▶ _What you need to do_
All of the records must be restated exactly, with every line complete.

▶ _Material provided_
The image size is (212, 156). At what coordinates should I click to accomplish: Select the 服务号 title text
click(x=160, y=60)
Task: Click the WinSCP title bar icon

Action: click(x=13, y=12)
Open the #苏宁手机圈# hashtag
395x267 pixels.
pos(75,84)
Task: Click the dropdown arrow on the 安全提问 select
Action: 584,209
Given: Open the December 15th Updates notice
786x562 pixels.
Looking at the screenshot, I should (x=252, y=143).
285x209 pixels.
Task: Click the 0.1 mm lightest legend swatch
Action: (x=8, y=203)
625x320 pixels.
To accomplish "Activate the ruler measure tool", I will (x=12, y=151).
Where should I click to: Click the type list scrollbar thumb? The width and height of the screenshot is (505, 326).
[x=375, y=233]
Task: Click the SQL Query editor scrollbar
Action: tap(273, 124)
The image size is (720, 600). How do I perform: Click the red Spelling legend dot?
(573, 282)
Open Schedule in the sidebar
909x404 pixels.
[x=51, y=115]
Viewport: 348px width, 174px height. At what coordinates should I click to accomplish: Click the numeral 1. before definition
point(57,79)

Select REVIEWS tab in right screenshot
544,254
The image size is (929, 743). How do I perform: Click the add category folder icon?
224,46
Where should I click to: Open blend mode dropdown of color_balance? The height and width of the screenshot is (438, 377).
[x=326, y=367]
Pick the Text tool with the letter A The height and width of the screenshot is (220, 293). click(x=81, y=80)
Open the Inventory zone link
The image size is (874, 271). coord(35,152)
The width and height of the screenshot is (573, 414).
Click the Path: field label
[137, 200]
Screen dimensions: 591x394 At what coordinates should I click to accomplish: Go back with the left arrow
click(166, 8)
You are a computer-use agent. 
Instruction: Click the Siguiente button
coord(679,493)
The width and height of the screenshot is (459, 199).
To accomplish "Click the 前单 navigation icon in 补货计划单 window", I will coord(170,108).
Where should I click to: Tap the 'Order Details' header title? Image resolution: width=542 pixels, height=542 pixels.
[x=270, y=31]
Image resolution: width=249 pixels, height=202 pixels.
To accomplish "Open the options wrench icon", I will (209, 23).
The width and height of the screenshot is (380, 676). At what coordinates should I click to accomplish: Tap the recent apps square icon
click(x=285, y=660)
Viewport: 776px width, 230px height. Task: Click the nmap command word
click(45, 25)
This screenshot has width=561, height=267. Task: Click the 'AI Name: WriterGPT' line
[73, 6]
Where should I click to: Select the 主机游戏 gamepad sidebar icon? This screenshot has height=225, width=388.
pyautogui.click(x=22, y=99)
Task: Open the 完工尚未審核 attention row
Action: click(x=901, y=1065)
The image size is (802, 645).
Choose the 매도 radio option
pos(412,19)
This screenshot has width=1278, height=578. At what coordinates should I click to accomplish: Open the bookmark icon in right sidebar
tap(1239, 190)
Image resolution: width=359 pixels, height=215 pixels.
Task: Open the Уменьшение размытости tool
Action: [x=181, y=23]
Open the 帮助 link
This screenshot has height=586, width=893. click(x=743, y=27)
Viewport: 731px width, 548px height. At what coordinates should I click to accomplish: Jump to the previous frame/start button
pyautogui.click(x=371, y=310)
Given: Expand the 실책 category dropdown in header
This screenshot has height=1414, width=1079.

▶ _Written answer_
The image size is (212, 156). At what coordinates should I click to accomplish: Select the 服务号 title text
click(x=160, y=60)
Task: Click the WinSCP title bar icon

Action: click(x=13, y=12)
Open the #苏宁手机圈# hashtag
395x267 pixels.
pos(75,84)
Task: Click the dropdown arrow on the 安全提问 select
Action: 584,209
Given: Open the December 15th Updates notice
786x562 pixels.
Looking at the screenshot, I should (x=252, y=143).
285x209 pixels.
Task: Click the 0.1 mm lightest legend swatch
Action: (x=8, y=203)
625x320 pixels.
To accomplish "Activate the ruler measure tool", I will (x=12, y=151).
Where should I click to: Click the type list scrollbar thumb? The width and height of the screenshot is (505, 326).
[x=375, y=233]
Task: Click the SQL Query editor scrollbar
Action: tap(273, 124)
The image size is (720, 600). How do I perform: Click the red Spelling legend dot?
(573, 282)
Open Schedule in the sidebar
909x404 pixels.
[x=51, y=115]
Viewport: 348px width, 174px height. At what coordinates should I click to accomplish: Click the numeral 1. before definition
point(57,79)

Select REVIEWS tab in right screenshot
544,254
The image size is (929, 743). How do I perform: Click the add category folder icon?
224,46
Where should I click to: Open blend mode dropdown of color_balance? The height and width of the screenshot is (438, 377).
[x=326, y=367]
Pick the Text tool with the letter A The height and width of the screenshot is (220, 293). click(x=81, y=80)
Open the Inventory zone link
The image size is (874, 271). coord(35,152)
The width and height of the screenshot is (573, 414).
Click the Path: field label
[137, 200]
Screen dimensions: 591x394 At what coordinates should I click to accomplish: Go back with the left arrow
click(166, 8)
You are a computer-use agent. 
Instruction: Click the Siguiente button
coord(679,493)
The width and height of the screenshot is (459, 199).
To accomplish "Click the 前单 navigation icon in 补货计划单 window", I will coord(170,108).
Where should I click to: Tap the 'Order Details' header title? Image resolution: width=542 pixels, height=542 pixels.
[x=270, y=31]
Image resolution: width=249 pixels, height=202 pixels.
To accomplish "Open the options wrench icon", I will (209, 23).
The width and height of the screenshot is (380, 676). At what coordinates should I click to accomplish: Tap the recent apps square icon
click(x=285, y=660)
Viewport: 776px width, 230px height. Task: Click the nmap command word
click(45, 25)
This screenshot has width=561, height=267. Task: Click the 'AI Name: WriterGPT' line
[73, 6]
Where should I click to: Select the 主机游戏 gamepad sidebar icon? This screenshot has height=225, width=388.
pyautogui.click(x=22, y=99)
Task: Open the 完工尚未審核 attention row
Action: click(x=901, y=1065)
The image size is (802, 645).
Choose the 매도 radio option
pos(412,19)
This screenshot has width=1278, height=578. At what coordinates should I click to accomplish: Open the bookmark icon in right sidebar
tap(1239, 190)
Image resolution: width=359 pixels, height=215 pixels.
Task: Open the Уменьшение размытости tool
Action: [x=181, y=23]
Open the 帮助 link
This screenshot has height=586, width=893. click(x=743, y=27)
Viewport: 731px width, 548px height. At what coordinates should I click to accomplish: Jump to the previous frame/start button
pyautogui.click(x=371, y=310)
Given: Expand the 실책 category dropdown in header
This screenshot has height=1414, width=1079.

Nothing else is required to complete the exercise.